Air Elementals were disappointing. They are fast, flying, invisible, and flimsy. In most cases, a phantom beast was cheaper and more effective, with one of the few exceptions being when I needed a flyer to suicide bomb the last couple of hp on a sky drake. Their weapon immunity just doesn't cut it against the higher tier normal units.

Lastly, I've realized that except for Phantom Warriors and Phantom Beast, Sorcery just doesn't provide much in the way of combat support early on. Or any kind of support. Nagas are decent for their level, and Word of Recall can be down right amazing, but Sorcery just doesn't back up your units or towns in any appreciable way. It has a hard time dealing with Death creatures, and unless you are using the same or better sorcery units, sorcery doesn't deal well with Sorcery units either. It does have some truly amazing end game spells (Suppress Magic, Time Stop), but getting there is something of a slog.
Post edited October 05, 2015 by Bookwyrm627
avatar
Bookwyrm627: Draconian units are pretty awesome, even their spearmen and swordsmen are solid with that firebreath. I was pleasantly surprised at just how effective troll swordsmen were, though; they routinely killed raiders without help from the draconian backup I had in town.
Draconians are fun to play because of their flying units (which includes settlers).
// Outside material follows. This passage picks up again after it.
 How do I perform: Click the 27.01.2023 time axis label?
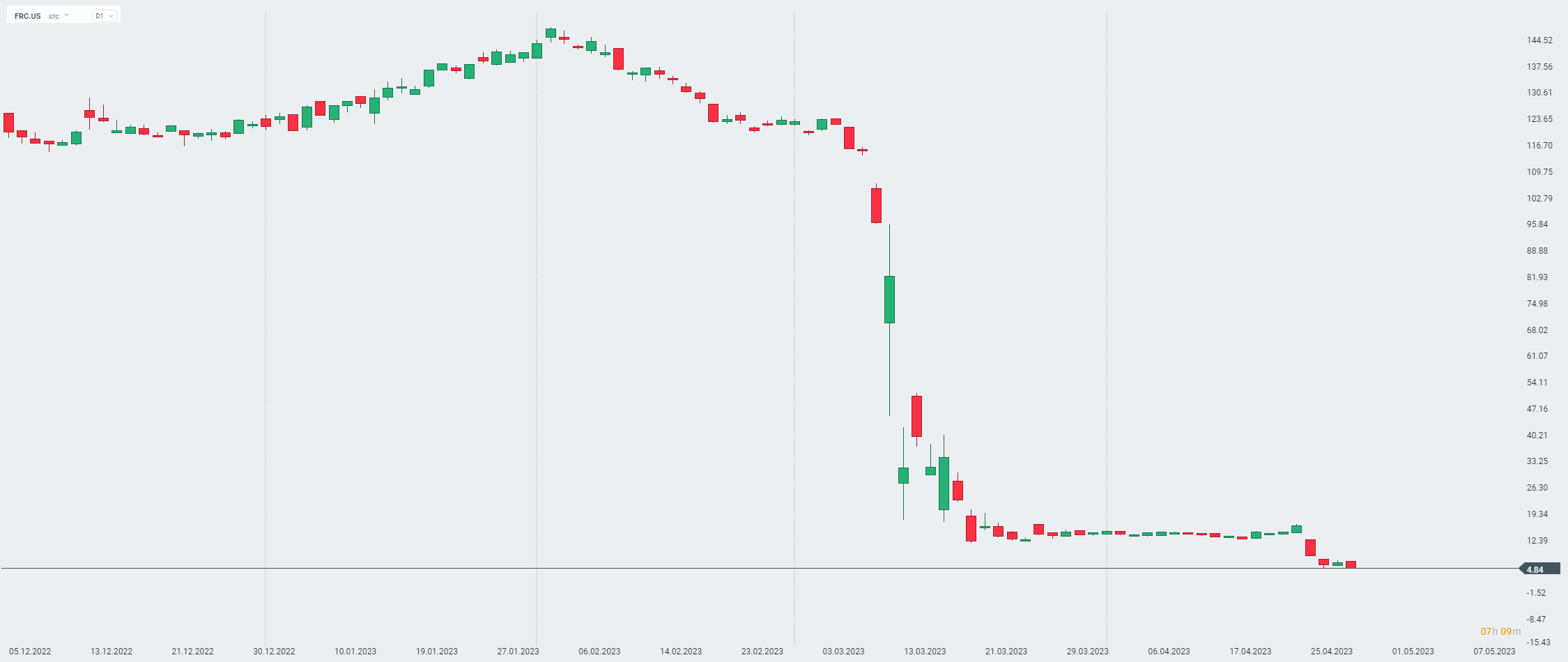[x=518, y=652]
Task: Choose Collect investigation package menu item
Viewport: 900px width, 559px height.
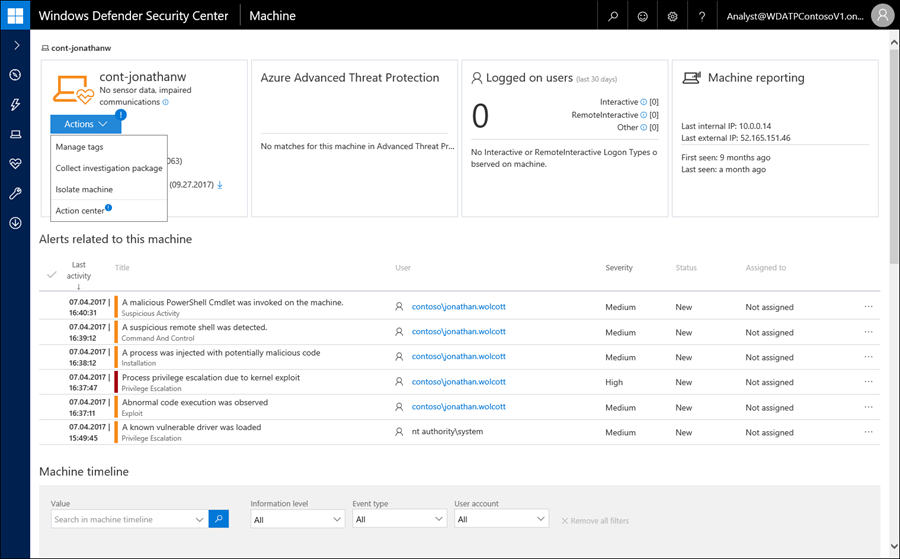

I've never been overly fond of Doom Drakes. They're good, yes, and you can get them really early if you plan a little, but they just don't live up to their name: Doom Drakes. There's not much "doom" in them in my opinion. I wish they were just called Drakes or something.

You can see just how bad troll Mammoths are when even the spearmen and swordsmen are better.

Here's the thing about Air Elementals: they're invisible not just in combat, but on the overland map too. Several times I've had a stack of phantom warriors/beasts spawn at a sorcery node and head toward my cities. Usually it contains just warriors and beasts, but every once-in-a-awhile it contains a few Air Elementals too. That can be a real problem.
Post edited October 06, 2015 by UniversalWolf
When you start a new game as Life+Warlord+Halflings, and you are just starting to settle two or three new cities, it almost feels like cheating to accept that unit of Paladins that just showed up at your door looking for work.